### Task to complete
All lines of the material must be output verbatim.

### Information shown
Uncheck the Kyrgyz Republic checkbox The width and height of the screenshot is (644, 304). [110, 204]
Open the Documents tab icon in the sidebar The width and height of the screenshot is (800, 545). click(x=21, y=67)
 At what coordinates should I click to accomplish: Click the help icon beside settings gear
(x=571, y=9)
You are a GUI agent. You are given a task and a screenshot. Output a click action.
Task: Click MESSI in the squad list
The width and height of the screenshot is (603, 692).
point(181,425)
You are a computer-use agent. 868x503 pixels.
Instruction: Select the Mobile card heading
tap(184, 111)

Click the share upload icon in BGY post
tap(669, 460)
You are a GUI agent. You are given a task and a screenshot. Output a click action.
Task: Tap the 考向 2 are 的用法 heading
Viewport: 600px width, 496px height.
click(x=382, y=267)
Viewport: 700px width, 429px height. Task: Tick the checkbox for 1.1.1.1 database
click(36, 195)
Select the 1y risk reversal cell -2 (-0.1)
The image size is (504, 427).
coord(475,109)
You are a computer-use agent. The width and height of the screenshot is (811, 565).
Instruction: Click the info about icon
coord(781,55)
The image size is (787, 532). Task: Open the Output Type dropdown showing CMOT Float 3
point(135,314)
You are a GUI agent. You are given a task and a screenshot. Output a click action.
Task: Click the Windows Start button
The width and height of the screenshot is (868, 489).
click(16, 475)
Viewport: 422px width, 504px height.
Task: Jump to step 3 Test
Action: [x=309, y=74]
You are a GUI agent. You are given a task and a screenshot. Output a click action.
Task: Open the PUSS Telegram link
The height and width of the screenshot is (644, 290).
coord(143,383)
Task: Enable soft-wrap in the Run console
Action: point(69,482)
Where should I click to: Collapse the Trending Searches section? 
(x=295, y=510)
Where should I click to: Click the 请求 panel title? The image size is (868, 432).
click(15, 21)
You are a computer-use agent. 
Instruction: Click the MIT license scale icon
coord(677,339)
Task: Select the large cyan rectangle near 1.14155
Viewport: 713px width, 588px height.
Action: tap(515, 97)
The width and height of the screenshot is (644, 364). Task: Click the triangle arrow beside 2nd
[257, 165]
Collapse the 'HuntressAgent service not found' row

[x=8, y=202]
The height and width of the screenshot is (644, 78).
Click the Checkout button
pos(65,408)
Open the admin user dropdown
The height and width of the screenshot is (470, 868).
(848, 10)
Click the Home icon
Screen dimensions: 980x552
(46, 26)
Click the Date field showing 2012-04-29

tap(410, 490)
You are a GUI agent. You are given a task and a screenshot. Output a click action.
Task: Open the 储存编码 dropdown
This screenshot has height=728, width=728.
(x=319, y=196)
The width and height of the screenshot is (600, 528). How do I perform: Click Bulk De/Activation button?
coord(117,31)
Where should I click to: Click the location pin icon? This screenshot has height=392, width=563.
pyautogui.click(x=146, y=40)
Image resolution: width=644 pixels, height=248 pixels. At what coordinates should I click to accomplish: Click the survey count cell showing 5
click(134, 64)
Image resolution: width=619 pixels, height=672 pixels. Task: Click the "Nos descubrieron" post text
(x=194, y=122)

### Your solution
Uncheck the Kyrgyz Republic checkbox The width and height of the screenshot is (644, 304). [110, 204]
Open the Documents tab icon in the sidebar The width and height of the screenshot is (800, 545). click(x=21, y=67)
 At what coordinates should I click to accomplish: Click the help icon beside settings gear
(x=571, y=9)
You are a GUI agent. You are given a task and a screenshot. Output a click action.
Task: Click MESSI in the squad list
The width and height of the screenshot is (603, 692).
point(181,425)
You are a computer-use agent. 868x503 pixels.
Instruction: Select the Mobile card heading
tap(184, 111)

Click the share upload icon in BGY post
tap(669, 460)
You are a GUI agent. You are given a task and a screenshot. Output a click action.
Task: Tap the 考向 2 are 的用法 heading
Viewport: 600px width, 496px height.
click(x=382, y=267)
Viewport: 700px width, 429px height. Task: Tick the checkbox for 1.1.1.1 database
click(36, 195)
Select the 1y risk reversal cell -2 (-0.1)
The image size is (504, 427).
coord(475,109)
You are a computer-use agent. The width and height of the screenshot is (811, 565).
Instruction: Click the info about icon
coord(781,55)
The image size is (787, 532). Task: Open the Output Type dropdown showing CMOT Float 3
point(135,314)
You are a GUI agent. You are given a task and a screenshot. Output a click action.
Task: Click the Windows Start button
The width and height of the screenshot is (868, 489).
click(16, 475)
Viewport: 422px width, 504px height.
Task: Jump to step 3 Test
Action: [x=309, y=74]
You are a GUI agent. You are given a task and a screenshot. Output a click action.
Task: Open the PUSS Telegram link
The height and width of the screenshot is (644, 290).
coord(143,383)
Task: Enable soft-wrap in the Run console
Action: point(69,482)
Where should I click to: Collapse the Trending Searches section? 
(x=295, y=510)
Where should I click to: Click the 请求 panel title? The image size is (868, 432).
click(15, 21)
You are a computer-use agent. 
Instruction: Click the MIT license scale icon
coord(677,339)
Task: Select the large cyan rectangle near 1.14155
Viewport: 713px width, 588px height.
Action: tap(515, 97)
The width and height of the screenshot is (644, 364). Task: Click the triangle arrow beside 2nd
[257, 165]
Collapse the 'HuntressAgent service not found' row

[x=8, y=202]
The height and width of the screenshot is (644, 78).
Click the Checkout button
pos(65,408)
Open the admin user dropdown
The height and width of the screenshot is (470, 868).
(848, 10)
Click the Home icon
Screen dimensions: 980x552
(46, 26)
Click the Date field showing 2012-04-29

tap(410, 490)
You are a GUI agent. You are given a task and a screenshot. Output a click action.
Task: Open the 储存编码 dropdown
This screenshot has height=728, width=728.
(x=319, y=196)
The width and height of the screenshot is (600, 528). How do I perform: Click Bulk De/Activation button?
coord(117,31)
Where should I click to: Click the location pin icon? This screenshot has height=392, width=563.
pyautogui.click(x=146, y=40)
Image resolution: width=644 pixels, height=248 pixels. At what coordinates should I click to accomplish: Click the survey count cell showing 5
click(134, 64)
Image resolution: width=619 pixels, height=672 pixels. Task: Click the "Nos descubrieron" post text
(x=194, y=122)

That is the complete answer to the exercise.